La nueva declaración de principios de la FOCH, (Federación Obrera de Chile) proclama:

Abolido el sistema capitalista, será reemplazado por la Federación Obrera, que se haría cargo de la administración de la producción industrial y sus consecuencias. Estas aspiraciones serán sustentadas en la realidad cuando la Federación Obrera de Chile por medio de todas sus secciones tenga la potencia suficiente para realizarlas. […] Por lo tanto, la Federación Obrera de Chile, levanta su bandera, inspirada en estas dos profundas sanciones internacionales: “la unión hace la fuerza” y “la emancipación de la clase trabajadora debe ser la obra de los trabajadores mismos”.

Con gran influencia del ideario de los primeros años de la revolución rusa donde la asamblea de campesinos, obreros y soldados eran los órganos centrales del poder soviético, Recabarren se preocupaba cada vez más de organizar y generar propuestas en sentido de caminar hacia el socialismo e ir a la disputa de futuros gobiernos en Chile, es así como en unos de sus archivos recuperados expresa:

En cada industria, faena u ocupación donde haya más de diez personas mayores de 18 años ocupadas, estas mismas, reunidas en asamblea, elegirán a sus jefes administradores y encargados o capataces para la dirección y administración en cada sección de trabajo y de toda la industria. Los administradores o capataces estarán bajo el control de sus respectivas asambleas y le deben cuentas de sus actos. Las asambleas fijarán salarios, horarios, condiciones de trabajo, precios de venta de los productos y de todo lo que fuera necesario determinar”.

Su convicción en la organización y sentido de clase era profunda, lo que se expresaba en cada momento, de manera más decidida y hasta con cierta voluntariedad para ese tiempo, es así como entre sus escritos manifiesta la unidad y organización de clase como fundamental para erradicar el capitalismo, siendo la principal tarea del partido comunista.

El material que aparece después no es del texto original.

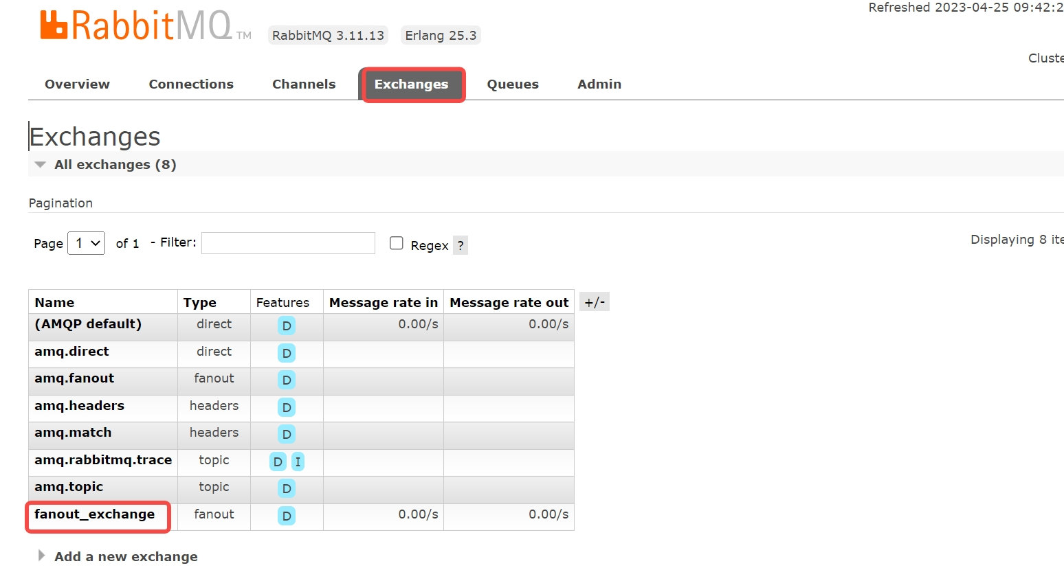Click the D badge for amq.rabbitmq.trace
Screen dimensions: 1064x570
tap(278, 461)
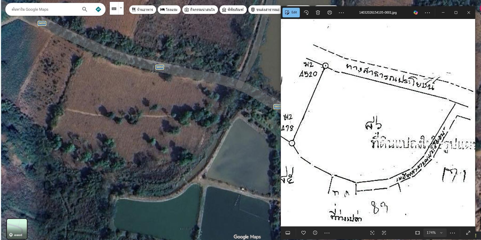Toggle the filmstrip view icon
This screenshot has height=240, width=481.
[288, 233]
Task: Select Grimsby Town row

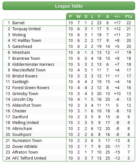Action: (x=69, y=93)
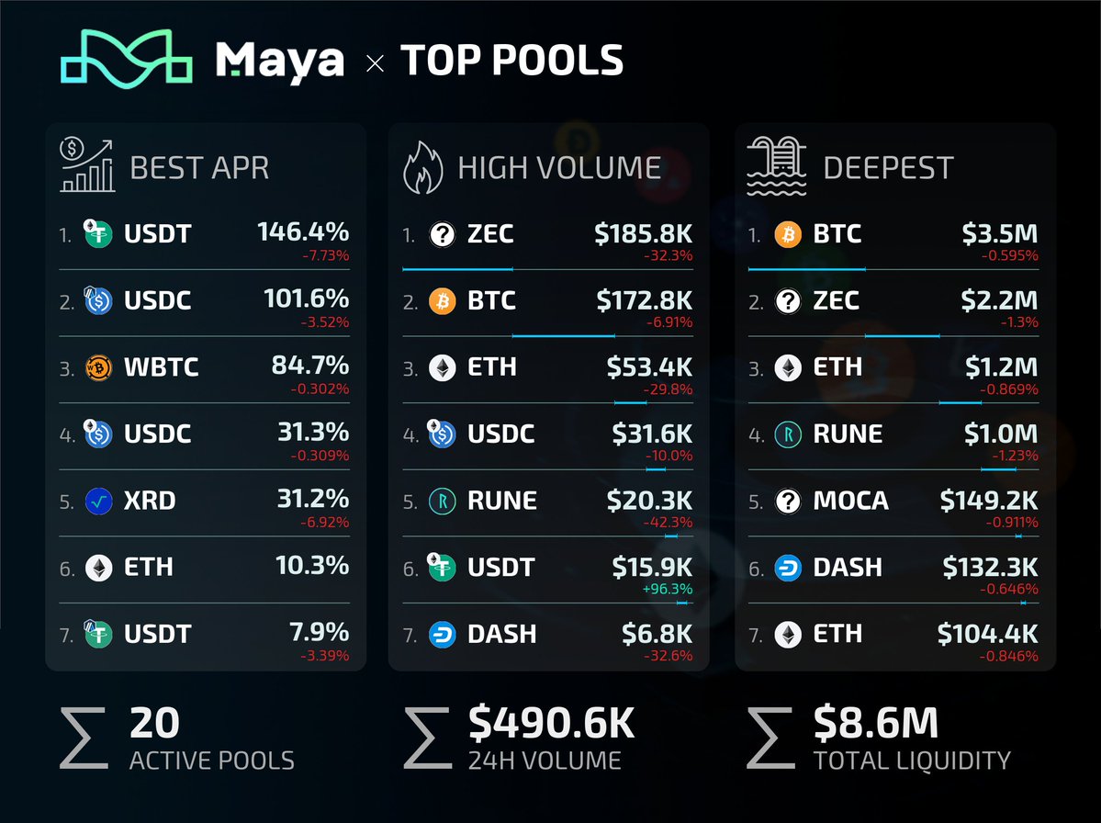Viewport: 1101px width, 823px height.
Task: Click the Best APR growth chart icon
Action: 87,166
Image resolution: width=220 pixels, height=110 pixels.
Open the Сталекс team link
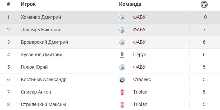pyautogui.click(x=142, y=80)
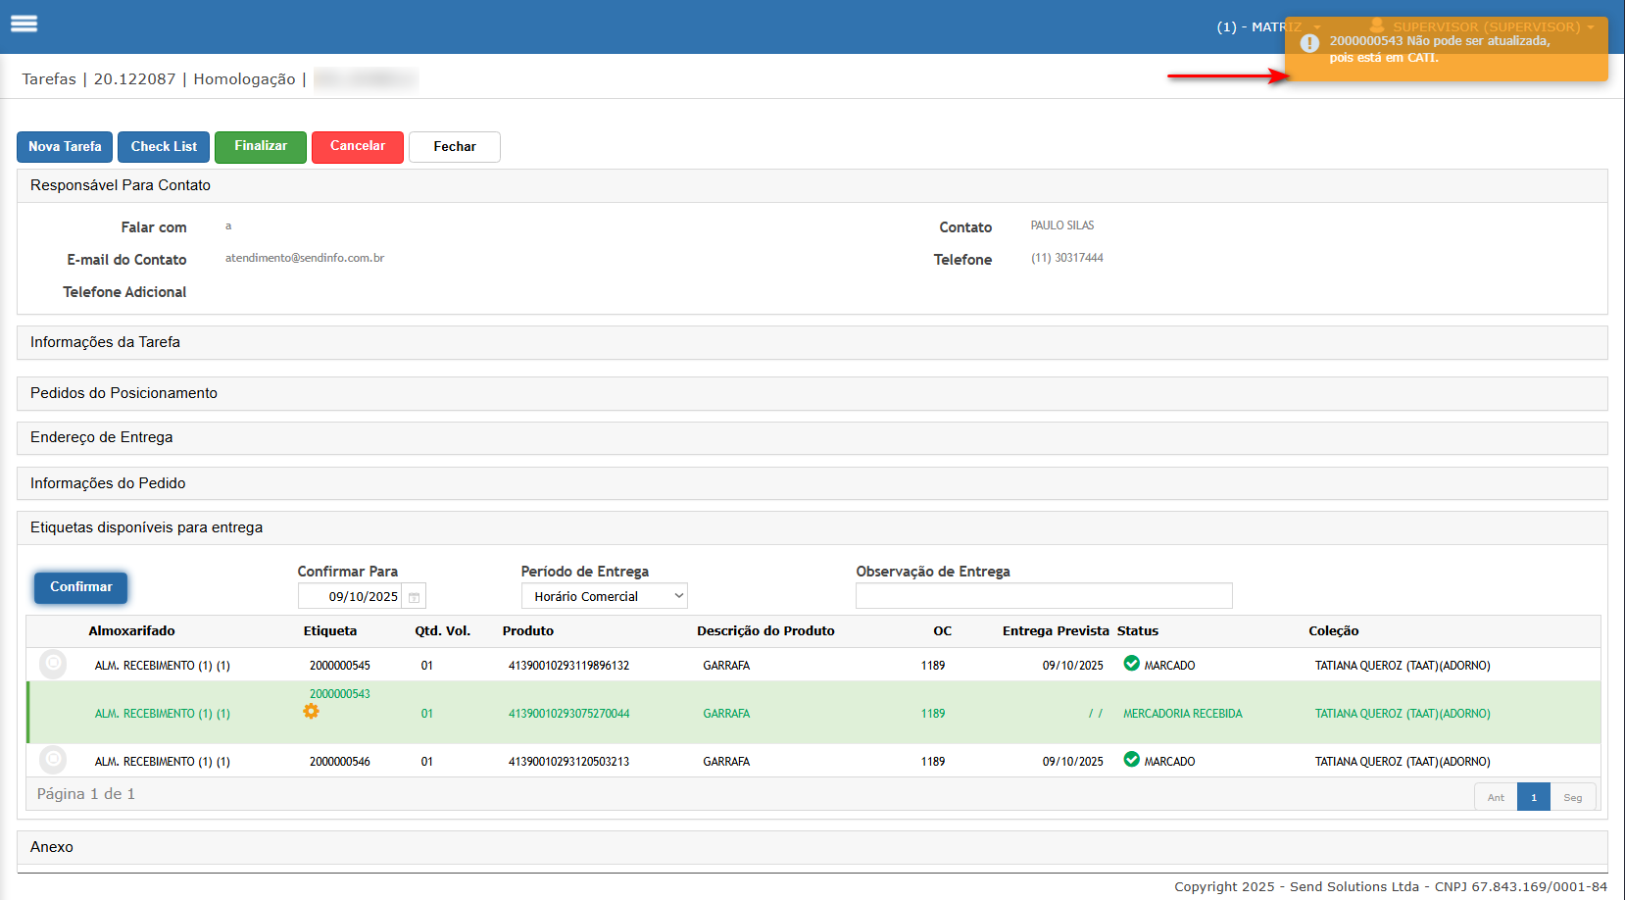
Task: Toggle selection circle for label 2000000545 row
Action: pos(53,665)
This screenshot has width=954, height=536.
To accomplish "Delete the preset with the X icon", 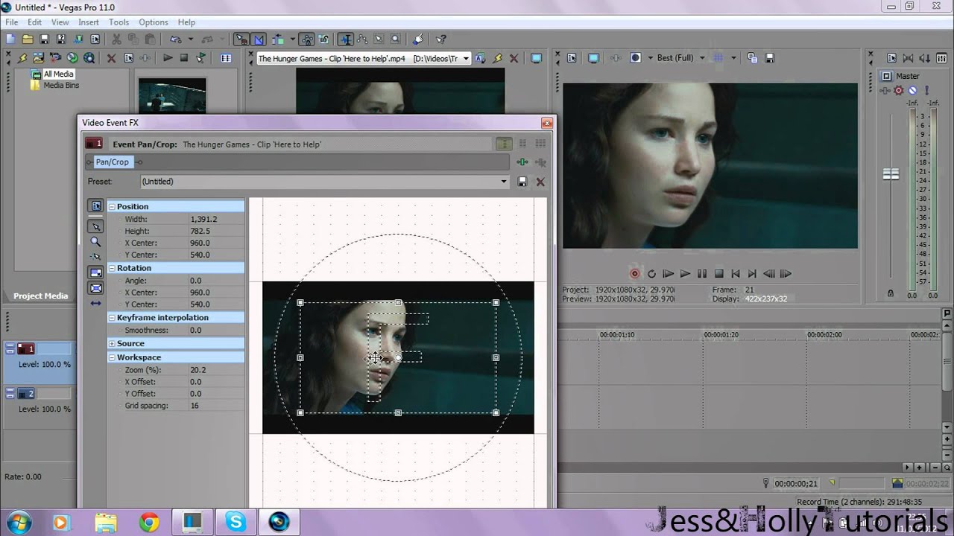I will (540, 182).
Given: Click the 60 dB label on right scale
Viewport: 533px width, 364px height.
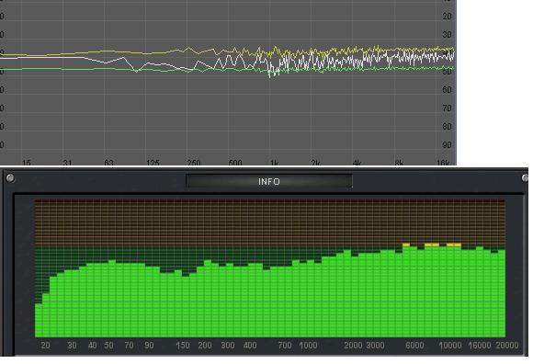Looking at the screenshot, I should point(447,90).
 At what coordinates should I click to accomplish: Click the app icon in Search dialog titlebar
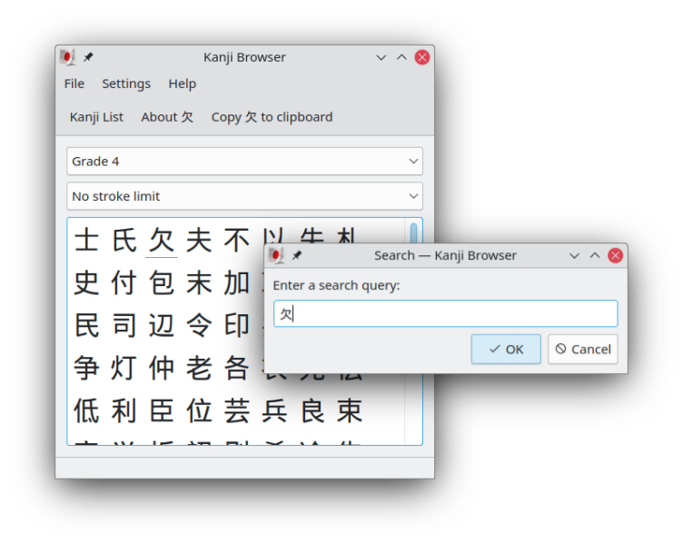click(276, 256)
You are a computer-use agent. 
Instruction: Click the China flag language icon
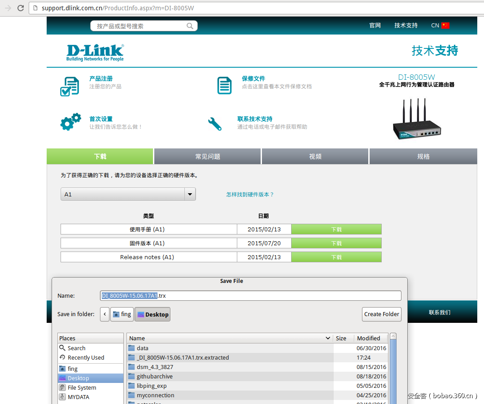(445, 26)
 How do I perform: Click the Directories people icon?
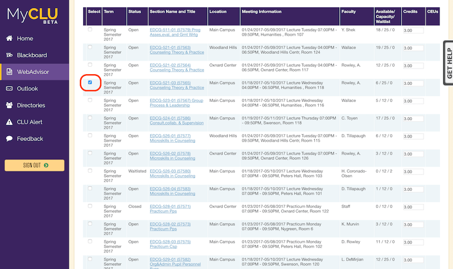(x=9, y=105)
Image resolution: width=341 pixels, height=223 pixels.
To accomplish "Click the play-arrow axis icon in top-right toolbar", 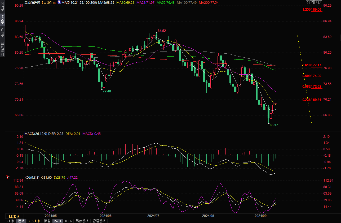I will pos(316,2).
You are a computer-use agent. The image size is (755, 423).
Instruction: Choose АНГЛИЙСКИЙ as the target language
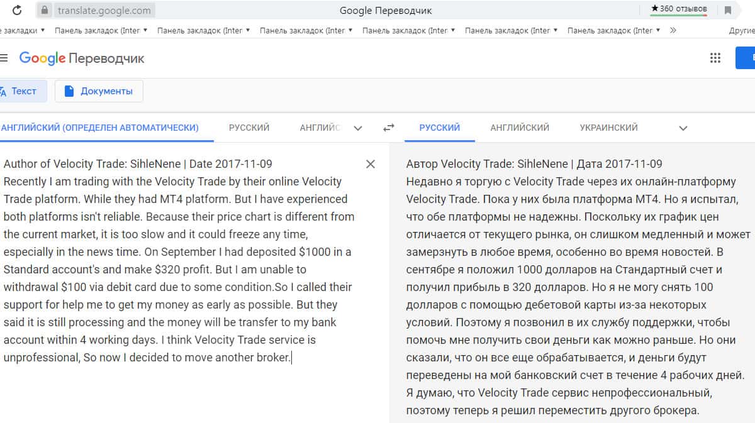pos(520,128)

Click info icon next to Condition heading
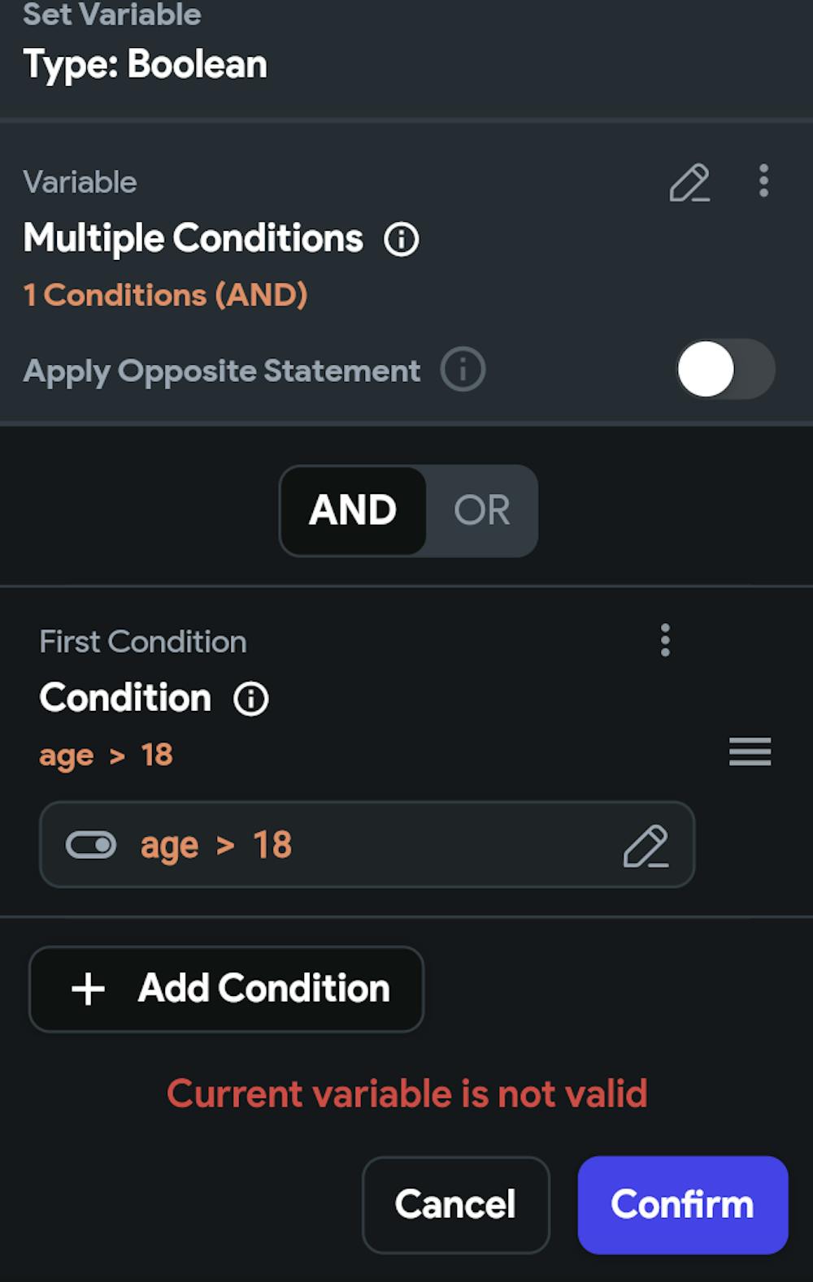pyautogui.click(x=251, y=699)
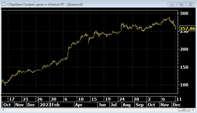Click the 300 level on price axis
This screenshot has width=197, height=113.
click(184, 13)
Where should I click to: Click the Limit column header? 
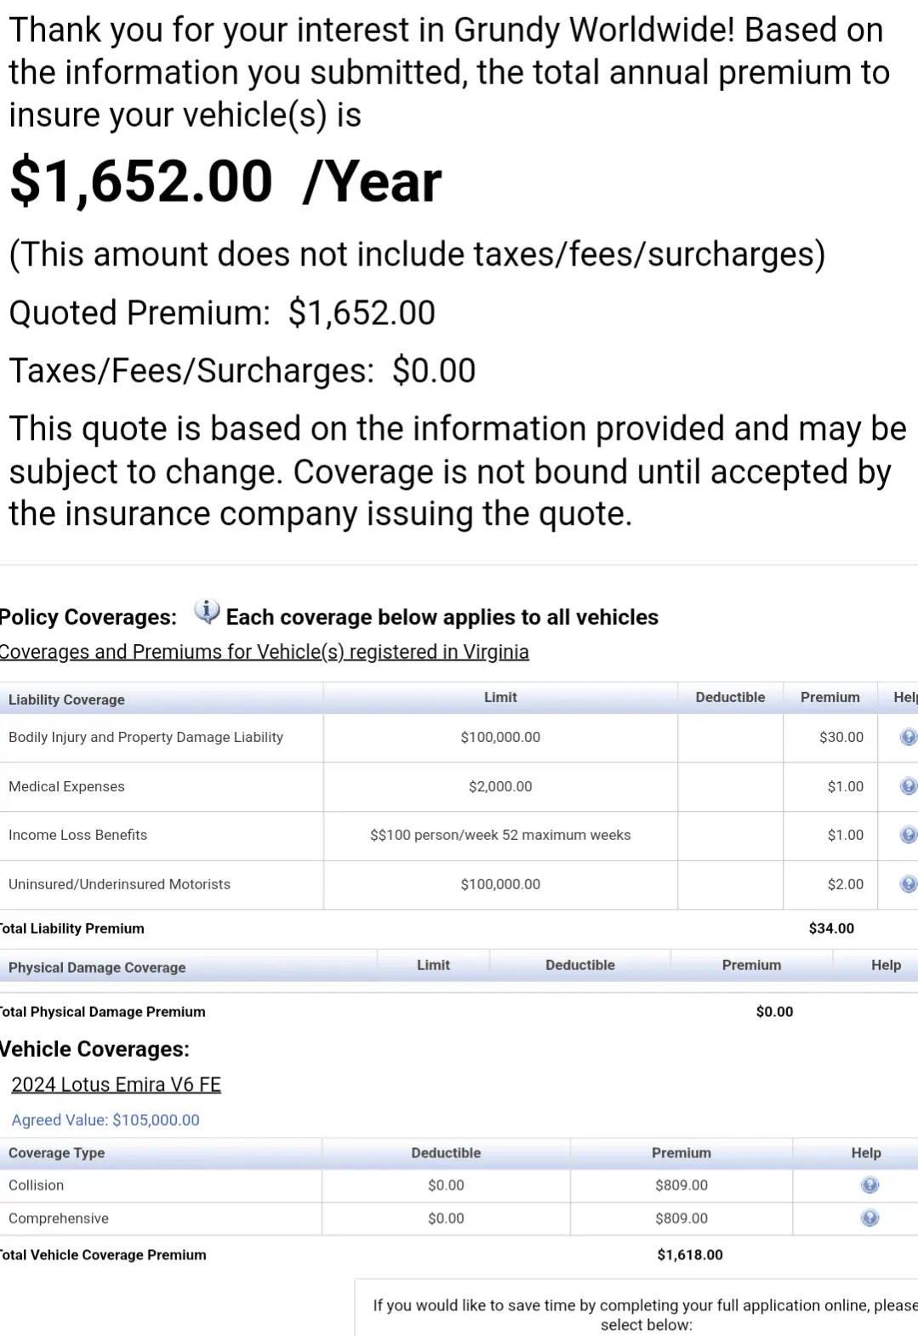coord(500,697)
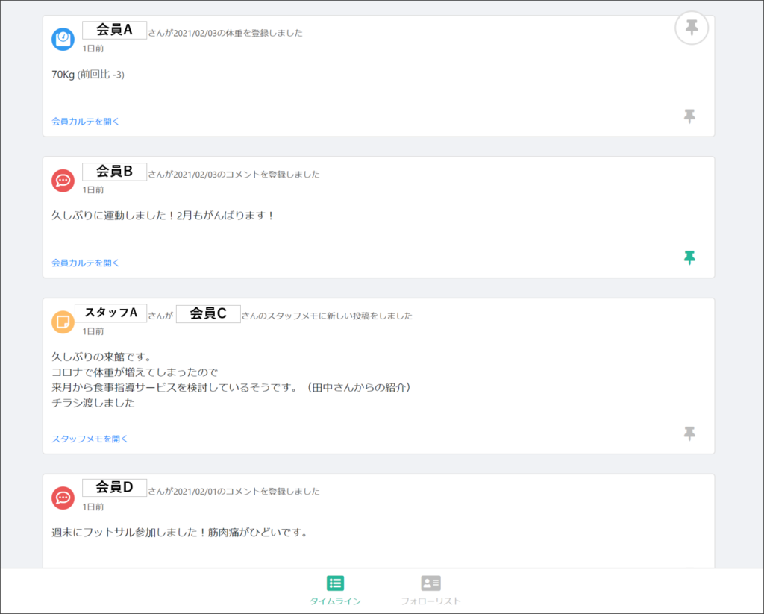Viewport: 764px width, 614px height.
Task: Click the green timeline list icon
Action: tap(335, 583)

A 144 años de su nacimiento, su legado está vigente, el fortalecimiento de las organizaciones sociales, gremiales y sindicales es primordial, la figura de Recabarren es ampliamente reconocida como un referente político, moral y revolucionario para todos quienes forman parte del mundo de los trabajadores y las trabajadoras, así como también para la izquierda que se plantea avanzar en la superación del neoliberalismo, construyendo una sociedad nueva, justa, democrática, vivible y en igualdad.